Running microservices as stateless instances, however, is not always as easy as it seems. As more applications get refactored and more microservices rely on containers for efficiency, sticking with the stateless concept becomes harder and harder. Stateless containers don’t always have the ability to meet complex requirements.
Here’s the simple truth: truly stateless applications, those that require no data to be stored over a long period of time, are unicorns; they are incredibly difficult to find in the wild, if not impossible. This is where persistent volumes, or stateful storage, comes in handy. It bridges the gap between ideal containerization and the requirements of apps and services.
Kubernetes Persistent Volume
Before we go further into how persistent volumes can be utilized, we need to take a closer look at persistent volume in Kubernetes. Kubernetes has always managed its storage resources in a peculiar way. It provisions, configures, and attaches storage blocks using a specific process or primitive, and they must be executed for the volumes to be usable.
Provisioning is the simplest part of the equation. This is the part where Persistent Volumes are created. You have the option to provision volumes statically or dynamically—we will get to this in a bit. Configuration of volumes is handled as Storage Class. Storage Class contains details on the volumes they are associated with.

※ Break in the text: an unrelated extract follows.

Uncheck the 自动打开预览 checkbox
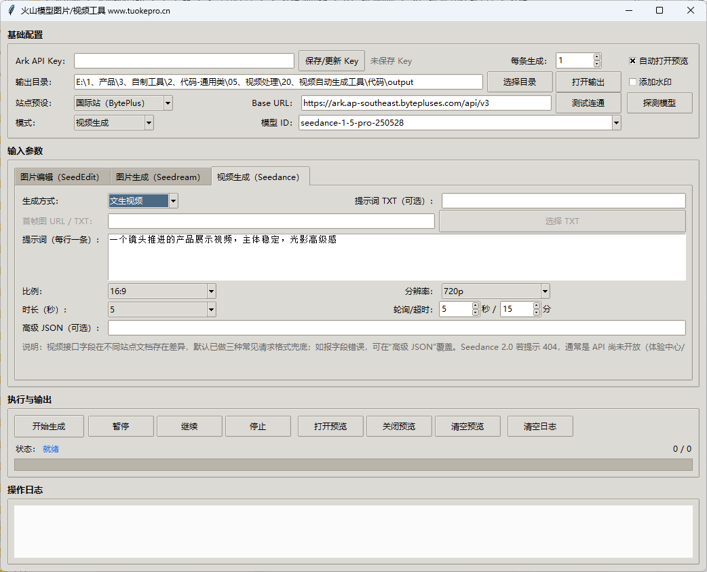The height and width of the screenshot is (572, 707). (x=632, y=61)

To complete the process, the volumes need to be attached to pods. Persistent Volume Claims are issued by pods whenever they need to use the storage blocks. A Persistent Volume Claim details the amount of storage required as well as other requirements based on the pods’ operations. Volumes can be attached and detached without being destroyed.
Persistent Volume is slightly different from Ephemeral Volume in one way: the latter exists only for as long as the pods exist. Unlike Persistent Volume, Ephemeral Volume is created during the pod creation process, and gets destroyed when the pod is destroyed. It is handy for storing temporary data or for supporting certain operations such as data visualization.
When to Use Persistent Volumes
From the previous explanation, it is clear that Persistent Volume is best used when you need to store data in a, well, persistent way. A common use case is when you have pods running database frameworks such as MySQL, and you need the databases to outlive pods in the cluster. Regardless of what happens to the pods, you will still have your database stored safely in persistent volumes.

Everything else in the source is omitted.